Wenn heute so viel katastrophal schlechtes Deutsch im Umlauf ist, hat das Gründe. Gutes Deutsch ergibt sich nicht von allein. Es ist das Ergebnis einer sehr früh einsetzenden direkten und indirekten Spracherziehung. Wo Eltern und Lehrer keinen Wert darauf legen oder gar nicht wissen, was das ist, muss man sich hinterher nicht wundern.

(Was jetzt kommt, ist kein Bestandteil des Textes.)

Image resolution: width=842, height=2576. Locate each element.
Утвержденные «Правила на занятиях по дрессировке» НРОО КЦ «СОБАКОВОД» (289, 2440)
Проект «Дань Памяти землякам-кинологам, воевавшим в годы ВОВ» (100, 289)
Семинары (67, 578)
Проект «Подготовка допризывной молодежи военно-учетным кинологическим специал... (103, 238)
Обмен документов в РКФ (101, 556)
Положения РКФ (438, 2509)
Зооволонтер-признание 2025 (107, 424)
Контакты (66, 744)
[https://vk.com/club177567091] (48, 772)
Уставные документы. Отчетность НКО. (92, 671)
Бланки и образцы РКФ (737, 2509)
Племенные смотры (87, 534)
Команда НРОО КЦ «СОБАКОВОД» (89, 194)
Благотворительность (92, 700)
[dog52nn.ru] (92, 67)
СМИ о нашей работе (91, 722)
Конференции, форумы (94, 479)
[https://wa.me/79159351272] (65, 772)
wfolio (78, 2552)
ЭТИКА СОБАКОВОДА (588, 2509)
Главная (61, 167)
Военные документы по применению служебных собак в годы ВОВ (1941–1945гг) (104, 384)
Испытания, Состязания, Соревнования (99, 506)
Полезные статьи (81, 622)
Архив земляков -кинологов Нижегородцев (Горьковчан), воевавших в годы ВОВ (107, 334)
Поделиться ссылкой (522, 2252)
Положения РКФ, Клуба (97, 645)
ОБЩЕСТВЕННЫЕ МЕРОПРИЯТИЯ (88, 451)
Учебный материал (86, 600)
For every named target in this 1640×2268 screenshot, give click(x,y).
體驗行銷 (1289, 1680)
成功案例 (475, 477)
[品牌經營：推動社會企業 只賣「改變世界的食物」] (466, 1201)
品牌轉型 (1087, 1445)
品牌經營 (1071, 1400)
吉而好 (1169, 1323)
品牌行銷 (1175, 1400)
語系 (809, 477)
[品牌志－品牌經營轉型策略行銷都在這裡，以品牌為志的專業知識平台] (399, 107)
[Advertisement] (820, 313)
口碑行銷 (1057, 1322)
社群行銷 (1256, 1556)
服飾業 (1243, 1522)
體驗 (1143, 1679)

Auch die Sprachkritik der Laien hat ihren Sinn. Es gibt sie nicht, weil da Beckmesser ihre privaten Steckenpferde reiten, sondern weil ein öffentliches Bedürfnis danach besteht, und zwar genau nach den naiven Fragen und Antworten, mit denen sich die Linguistik nicht befassen will. Sie täte gut daran, sich nicht darüber zu mokieren, sondern die öffentliche und wertende Diskussion des Sprachgebrauchs zu akzeptieren. Sie ist nichts anderes als ein Symptom der viel beschworenen Selbstregulierung.